Ma’ruf was recently hired to work as an interpreter and instructor with the Disability Justice Project’s first cohort of Indonesian fellows. As an interpreter, she works to build bridges and connect people. In the midst of those connections, she finds deep satisfaction and joy in her work. She admits that it can be challenging, but the work is fulfilling. Connection and communication are important to her. She counts herself fortunate that both her work as an interpreter and as a comedian share those commonalities: “I’m first and foremost interested in comedy because of the language. I thought it sounds like poetry even, where it is well-crafted.” 

Ma’ruf was exposed to comedy at a young age. She grew up watching the likes of traditional Javanese comedies as well as sitcoms from the West. She turned to comedy after witnessing domestic and sexual violence against women and girls in her community. “I thought, ‘Well, somebody has to say something about this.’ Comedy is not only about walking funny or making a funny face. It’s a medium where you can actually talk about the issues that you think are important to you,” says Maruf. She gave stand-up a try in 2015, resolving to try it once and quit if she became embarrassed. Ma’ruf is now hailed as Indonesia’s first Muslim female stand-up comedian.

Ma’ruf has performed at TEDxUbud, Sydney Ideas at the University of Sydney, and Kompas TV, a national private news television network in Indonesia. In 2018, she was named one of BBC’s 100 Women, highlighting her work and her use of comedy “as a way to challenge Islamic extremism and violence against women.” While comedy is performance art, one that involves frequently standing on a stage in front of audiences that may or may not laugh, Ma’ruf finds sanctuary in her work as an interpreter. “It’s a perfect balance,” she says. “I found a place where I could just be and just work without worrying about whether it’s going to work or not. As long as I’m well prepared and the technology works, then it will be 90 percent to 95 percent guaranteed that [language interpretation] will work.”

In both areas of her work, Ma’ruf strives to be a human rights and social justice advocate. She expresses excitement about the 12-week Disability Justice Project (DJP) workshop she started with the fellows this week, citing the combination of social justice, storytelling, and language as motivation for her involvement with the DJP. “It’s a rare opportunity to delve into a topic for 12 weeks intensively.
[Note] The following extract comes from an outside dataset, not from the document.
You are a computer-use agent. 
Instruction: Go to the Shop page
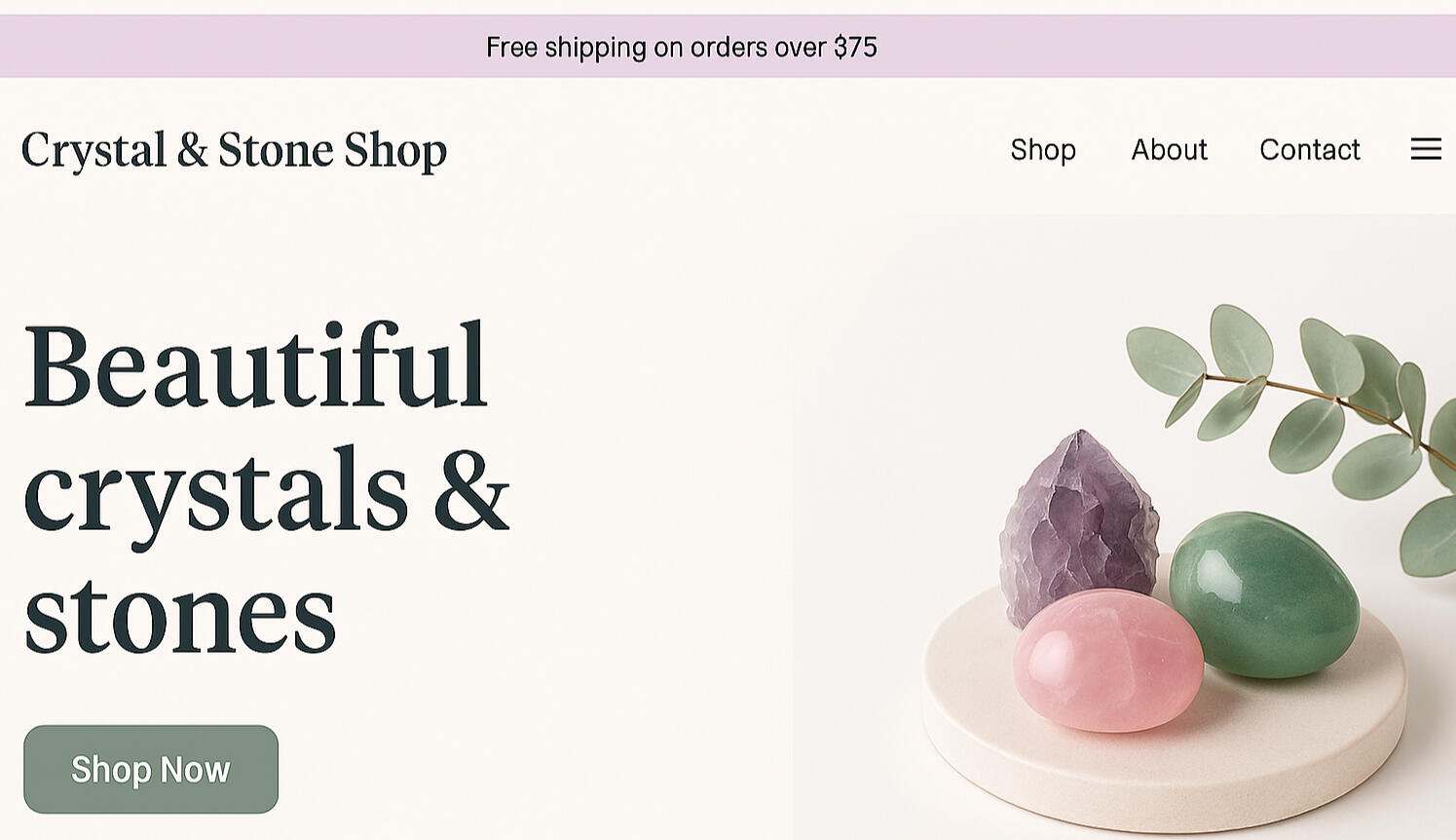pos(1043,149)
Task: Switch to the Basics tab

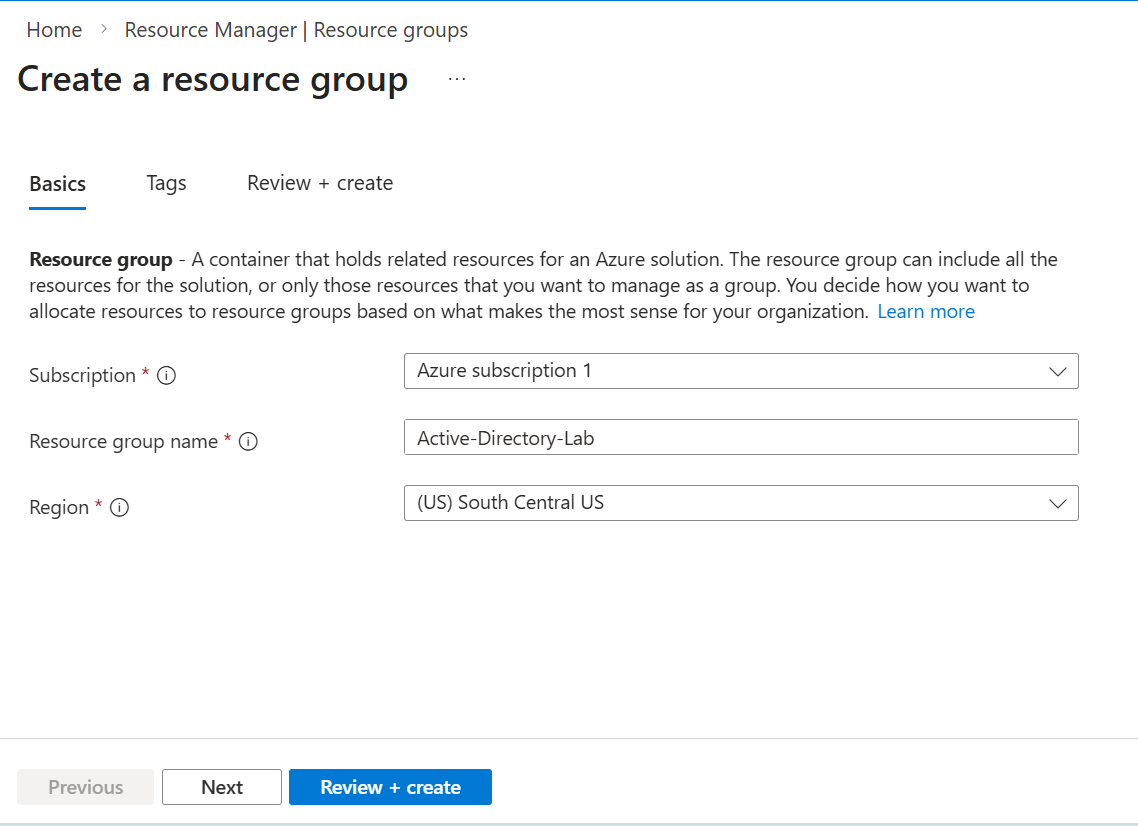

Twelve weeks in a row is such a rare, rare opportunity because even if I’ve been working on an issue as an interpreter for quite a long time, I’ve never had the opportunity to do 12 weeks straight,” she says. “I’m very much looking forward to remaining invisible, but at the same time being engaged with the journey of the participants.” 

Her partnership with the DJP will allow her to delve deeper into the global disability justice movement: “It’s humbling for me to be able to learn from a movement that is so complex and yet so strong in terms of … its advocacy and humanity. I’m truly blessed to be able to work with the DJP.”

Claire Joy Moss is the Communications/Social Media Manager at the Disability Justice Project.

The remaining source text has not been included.